The Court disagreed with Zurich, ruling that all claim documents prepared up to the point when the policyholder actually demanded an appraisal were fair game. In other words, the “subjective” feelings by the carrier as to when litigation was first anticipated were irrelevant. The Court also held that documents prepared after the demand for appraisal could be relevant to a bad faith claim against the carrier, and might need to be produced if and when the policyholder proved that Zurich had breached the policy.
Pro tip: if the carrier argues that the claim file (or certain documents in the claim file) would only be relevant to a bad faith claim, and need not be produced until the policyholder proves breach of contract, think of other ways to make those documents relevant. If, for example, the insurance company has denied coverage or reserved its rights on the ground of late notice, the documents in the claim file could be relevant to showing that the insurance company would’ve done nothing differently even if earlier notice had been received, and therefore was not prejudiced. Another good argument, of course, is that the claim file may contain nonprivileged admissions as to the existence of coverage.
You can read the Omni Health Solutions decision here.
Another recent decision, Rickard v. Central Mutual (this one out of New York), involved an auto claim. The carrier denied supplementary uninsured motorist benefits. The plaintiff asked for the claim file, and the carrier responded by providing the plaintiff with the contents of the file up until the date the coverage lawsuit had been commenced. That made the plaintiff unhappy, because he wanted the entire file, including the parts generated after the lawsuit had been filed. The trial court agreed, and ordered that all claims documents be produced.

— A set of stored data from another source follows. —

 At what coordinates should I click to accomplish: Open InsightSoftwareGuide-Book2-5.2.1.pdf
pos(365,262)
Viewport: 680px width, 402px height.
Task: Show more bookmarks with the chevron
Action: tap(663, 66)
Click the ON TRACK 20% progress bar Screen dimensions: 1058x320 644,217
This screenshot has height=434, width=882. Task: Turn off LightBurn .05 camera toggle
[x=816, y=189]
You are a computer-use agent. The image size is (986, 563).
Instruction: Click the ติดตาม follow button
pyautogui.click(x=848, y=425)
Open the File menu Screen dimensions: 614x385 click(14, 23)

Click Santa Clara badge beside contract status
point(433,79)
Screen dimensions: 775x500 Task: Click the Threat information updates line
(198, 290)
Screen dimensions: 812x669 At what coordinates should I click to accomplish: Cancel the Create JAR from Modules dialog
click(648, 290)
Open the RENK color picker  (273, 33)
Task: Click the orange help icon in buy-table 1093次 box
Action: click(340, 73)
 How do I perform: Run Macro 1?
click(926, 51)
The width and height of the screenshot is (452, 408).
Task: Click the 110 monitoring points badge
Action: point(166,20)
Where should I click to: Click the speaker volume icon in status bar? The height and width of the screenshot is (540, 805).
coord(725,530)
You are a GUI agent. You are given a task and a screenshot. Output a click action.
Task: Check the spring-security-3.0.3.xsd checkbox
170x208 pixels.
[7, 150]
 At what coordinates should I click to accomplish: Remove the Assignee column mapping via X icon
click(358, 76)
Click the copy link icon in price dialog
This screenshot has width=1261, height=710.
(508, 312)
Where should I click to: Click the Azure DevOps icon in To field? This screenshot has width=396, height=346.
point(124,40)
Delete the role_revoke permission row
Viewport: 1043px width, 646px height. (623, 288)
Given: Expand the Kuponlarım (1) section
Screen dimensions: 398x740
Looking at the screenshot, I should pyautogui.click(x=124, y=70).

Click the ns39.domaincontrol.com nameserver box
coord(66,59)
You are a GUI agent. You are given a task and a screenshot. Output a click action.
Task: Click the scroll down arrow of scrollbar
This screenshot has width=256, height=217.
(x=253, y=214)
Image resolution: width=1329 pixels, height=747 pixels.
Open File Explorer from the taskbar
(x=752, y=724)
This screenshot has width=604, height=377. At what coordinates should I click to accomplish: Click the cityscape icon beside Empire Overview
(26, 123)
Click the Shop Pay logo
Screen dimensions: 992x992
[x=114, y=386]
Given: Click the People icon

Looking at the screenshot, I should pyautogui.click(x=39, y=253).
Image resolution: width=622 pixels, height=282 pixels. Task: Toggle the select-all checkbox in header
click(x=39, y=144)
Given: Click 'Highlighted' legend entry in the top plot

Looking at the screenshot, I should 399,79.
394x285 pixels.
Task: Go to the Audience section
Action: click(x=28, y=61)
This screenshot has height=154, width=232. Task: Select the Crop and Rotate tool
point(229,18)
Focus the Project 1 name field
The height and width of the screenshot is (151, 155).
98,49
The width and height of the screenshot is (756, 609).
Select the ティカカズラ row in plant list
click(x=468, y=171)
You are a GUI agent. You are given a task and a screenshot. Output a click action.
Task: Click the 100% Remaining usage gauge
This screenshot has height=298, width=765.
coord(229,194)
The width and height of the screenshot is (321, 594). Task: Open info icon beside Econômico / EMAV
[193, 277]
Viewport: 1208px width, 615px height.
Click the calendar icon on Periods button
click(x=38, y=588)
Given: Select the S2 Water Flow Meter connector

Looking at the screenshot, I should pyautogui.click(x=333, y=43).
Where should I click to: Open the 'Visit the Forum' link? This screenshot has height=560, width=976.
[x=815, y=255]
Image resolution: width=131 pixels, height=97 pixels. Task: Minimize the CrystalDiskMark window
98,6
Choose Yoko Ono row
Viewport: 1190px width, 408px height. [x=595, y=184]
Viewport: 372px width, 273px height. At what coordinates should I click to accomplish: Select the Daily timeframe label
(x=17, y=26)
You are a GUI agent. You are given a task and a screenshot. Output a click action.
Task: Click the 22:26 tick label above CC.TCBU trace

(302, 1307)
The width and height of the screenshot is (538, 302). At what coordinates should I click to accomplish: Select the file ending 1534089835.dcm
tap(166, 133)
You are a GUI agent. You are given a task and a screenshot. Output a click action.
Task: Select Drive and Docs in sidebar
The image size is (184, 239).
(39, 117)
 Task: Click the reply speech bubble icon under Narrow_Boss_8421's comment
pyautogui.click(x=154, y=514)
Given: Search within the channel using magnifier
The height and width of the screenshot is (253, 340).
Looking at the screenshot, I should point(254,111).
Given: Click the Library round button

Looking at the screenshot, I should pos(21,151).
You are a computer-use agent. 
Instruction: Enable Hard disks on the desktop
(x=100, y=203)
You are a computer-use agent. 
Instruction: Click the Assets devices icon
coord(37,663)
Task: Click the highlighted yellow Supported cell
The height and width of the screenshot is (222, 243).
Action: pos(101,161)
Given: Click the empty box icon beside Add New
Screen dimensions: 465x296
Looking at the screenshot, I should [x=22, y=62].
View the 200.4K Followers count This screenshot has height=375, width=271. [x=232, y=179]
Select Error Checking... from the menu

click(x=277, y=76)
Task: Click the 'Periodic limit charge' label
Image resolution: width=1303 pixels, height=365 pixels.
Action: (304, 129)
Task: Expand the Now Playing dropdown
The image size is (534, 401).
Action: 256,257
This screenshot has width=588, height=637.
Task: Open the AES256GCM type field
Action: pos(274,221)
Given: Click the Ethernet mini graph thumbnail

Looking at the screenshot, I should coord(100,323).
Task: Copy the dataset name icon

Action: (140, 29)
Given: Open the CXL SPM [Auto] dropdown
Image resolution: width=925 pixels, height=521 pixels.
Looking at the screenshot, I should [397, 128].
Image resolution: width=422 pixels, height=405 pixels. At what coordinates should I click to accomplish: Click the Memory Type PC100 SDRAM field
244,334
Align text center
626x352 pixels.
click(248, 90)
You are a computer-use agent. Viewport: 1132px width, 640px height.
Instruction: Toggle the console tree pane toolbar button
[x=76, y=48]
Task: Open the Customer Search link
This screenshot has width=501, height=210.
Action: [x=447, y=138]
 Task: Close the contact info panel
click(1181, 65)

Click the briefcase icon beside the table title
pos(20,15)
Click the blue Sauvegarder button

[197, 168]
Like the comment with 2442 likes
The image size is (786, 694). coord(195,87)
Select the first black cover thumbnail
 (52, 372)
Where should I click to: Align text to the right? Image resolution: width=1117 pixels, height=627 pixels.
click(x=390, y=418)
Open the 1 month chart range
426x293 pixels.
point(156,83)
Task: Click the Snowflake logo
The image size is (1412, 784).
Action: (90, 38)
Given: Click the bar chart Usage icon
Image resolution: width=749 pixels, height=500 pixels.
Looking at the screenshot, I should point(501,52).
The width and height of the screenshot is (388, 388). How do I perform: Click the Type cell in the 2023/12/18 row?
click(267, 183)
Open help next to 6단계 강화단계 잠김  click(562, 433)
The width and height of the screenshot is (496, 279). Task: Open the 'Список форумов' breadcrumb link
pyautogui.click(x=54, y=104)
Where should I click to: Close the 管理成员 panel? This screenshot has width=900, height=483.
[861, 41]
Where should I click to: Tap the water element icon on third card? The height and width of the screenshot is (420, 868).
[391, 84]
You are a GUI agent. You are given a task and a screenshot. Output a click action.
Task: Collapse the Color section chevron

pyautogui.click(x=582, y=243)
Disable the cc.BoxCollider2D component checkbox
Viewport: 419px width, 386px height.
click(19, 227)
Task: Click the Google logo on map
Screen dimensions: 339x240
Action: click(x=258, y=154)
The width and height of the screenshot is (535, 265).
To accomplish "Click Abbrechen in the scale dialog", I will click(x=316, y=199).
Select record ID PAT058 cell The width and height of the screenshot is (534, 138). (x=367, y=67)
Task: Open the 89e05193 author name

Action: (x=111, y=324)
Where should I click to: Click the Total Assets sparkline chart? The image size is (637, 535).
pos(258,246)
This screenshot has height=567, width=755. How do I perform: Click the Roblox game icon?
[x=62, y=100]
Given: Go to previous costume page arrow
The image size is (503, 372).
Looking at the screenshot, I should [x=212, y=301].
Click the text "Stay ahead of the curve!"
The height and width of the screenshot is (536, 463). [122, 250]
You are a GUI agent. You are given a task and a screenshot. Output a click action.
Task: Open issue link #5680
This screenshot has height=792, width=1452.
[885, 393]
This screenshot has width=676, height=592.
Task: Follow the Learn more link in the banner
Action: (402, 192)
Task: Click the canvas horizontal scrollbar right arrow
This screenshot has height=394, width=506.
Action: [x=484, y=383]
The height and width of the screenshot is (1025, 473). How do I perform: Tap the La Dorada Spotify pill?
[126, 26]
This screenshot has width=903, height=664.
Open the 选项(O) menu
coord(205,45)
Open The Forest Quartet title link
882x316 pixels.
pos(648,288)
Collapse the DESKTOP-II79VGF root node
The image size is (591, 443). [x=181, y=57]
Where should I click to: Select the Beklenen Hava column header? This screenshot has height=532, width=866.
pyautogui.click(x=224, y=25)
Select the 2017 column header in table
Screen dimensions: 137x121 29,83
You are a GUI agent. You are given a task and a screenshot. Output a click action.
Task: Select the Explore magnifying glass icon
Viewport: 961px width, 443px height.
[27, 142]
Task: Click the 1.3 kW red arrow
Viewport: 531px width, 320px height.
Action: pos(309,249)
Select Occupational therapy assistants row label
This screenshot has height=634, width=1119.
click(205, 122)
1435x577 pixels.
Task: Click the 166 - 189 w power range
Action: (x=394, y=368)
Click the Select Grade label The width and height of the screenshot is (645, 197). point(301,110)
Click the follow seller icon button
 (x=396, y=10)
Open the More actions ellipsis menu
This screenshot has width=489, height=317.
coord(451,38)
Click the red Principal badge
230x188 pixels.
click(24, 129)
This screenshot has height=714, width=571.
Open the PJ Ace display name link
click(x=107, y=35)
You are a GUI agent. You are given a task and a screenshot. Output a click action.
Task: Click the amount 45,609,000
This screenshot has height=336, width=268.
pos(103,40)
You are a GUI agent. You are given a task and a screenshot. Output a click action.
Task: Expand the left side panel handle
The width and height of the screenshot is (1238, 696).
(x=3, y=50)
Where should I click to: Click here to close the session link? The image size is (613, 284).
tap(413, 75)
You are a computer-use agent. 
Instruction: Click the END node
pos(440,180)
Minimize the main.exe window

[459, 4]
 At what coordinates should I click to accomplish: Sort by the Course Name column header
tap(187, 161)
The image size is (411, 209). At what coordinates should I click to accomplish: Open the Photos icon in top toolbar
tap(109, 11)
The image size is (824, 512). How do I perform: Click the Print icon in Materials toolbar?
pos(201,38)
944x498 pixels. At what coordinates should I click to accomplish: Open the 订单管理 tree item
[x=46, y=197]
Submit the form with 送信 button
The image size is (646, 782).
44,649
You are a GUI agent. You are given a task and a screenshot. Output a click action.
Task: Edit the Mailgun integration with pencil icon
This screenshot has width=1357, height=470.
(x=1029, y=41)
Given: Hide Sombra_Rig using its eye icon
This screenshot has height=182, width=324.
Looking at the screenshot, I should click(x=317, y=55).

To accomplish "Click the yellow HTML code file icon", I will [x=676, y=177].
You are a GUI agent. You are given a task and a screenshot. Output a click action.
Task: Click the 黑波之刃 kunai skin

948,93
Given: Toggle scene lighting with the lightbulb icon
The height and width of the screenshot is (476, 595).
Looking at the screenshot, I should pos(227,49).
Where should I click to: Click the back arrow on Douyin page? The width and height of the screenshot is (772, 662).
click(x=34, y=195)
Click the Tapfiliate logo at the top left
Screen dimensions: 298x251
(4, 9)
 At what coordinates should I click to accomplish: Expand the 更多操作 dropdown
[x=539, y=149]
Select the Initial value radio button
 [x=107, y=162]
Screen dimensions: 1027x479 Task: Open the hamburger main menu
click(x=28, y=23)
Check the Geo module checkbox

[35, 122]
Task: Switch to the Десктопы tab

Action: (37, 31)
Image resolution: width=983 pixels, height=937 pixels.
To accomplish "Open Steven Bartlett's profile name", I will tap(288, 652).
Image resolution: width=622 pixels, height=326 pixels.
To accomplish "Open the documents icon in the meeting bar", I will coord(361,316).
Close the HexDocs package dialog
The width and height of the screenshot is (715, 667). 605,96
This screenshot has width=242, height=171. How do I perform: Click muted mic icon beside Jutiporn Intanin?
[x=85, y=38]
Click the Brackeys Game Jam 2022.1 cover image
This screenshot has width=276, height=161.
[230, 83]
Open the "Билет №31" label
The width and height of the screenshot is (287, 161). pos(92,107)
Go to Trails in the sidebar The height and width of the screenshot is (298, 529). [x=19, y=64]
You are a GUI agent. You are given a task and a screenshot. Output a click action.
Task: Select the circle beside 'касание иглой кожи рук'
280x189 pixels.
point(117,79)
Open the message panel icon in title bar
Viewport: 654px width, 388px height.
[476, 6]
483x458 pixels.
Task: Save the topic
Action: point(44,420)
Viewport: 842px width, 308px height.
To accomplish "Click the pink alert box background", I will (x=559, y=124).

The appeals court said that the claim file was fair game, but that, with respect to documents generated after the coverage lawsuit had been commenced, the insurance company should’ve been permitted to prepare a privilege log, followed by an in-camera review by the judge of any documents as to which the carrier claimed privilege.
You can read the Rickard decision here.
The bottom line is that carriers do not like producing their claim files, because their claim files may contain useful admissions or other information that the policyholder can use to prove coverage. And that’s why you, as a policyholder, need to do whatever you can to get the claim file in your case.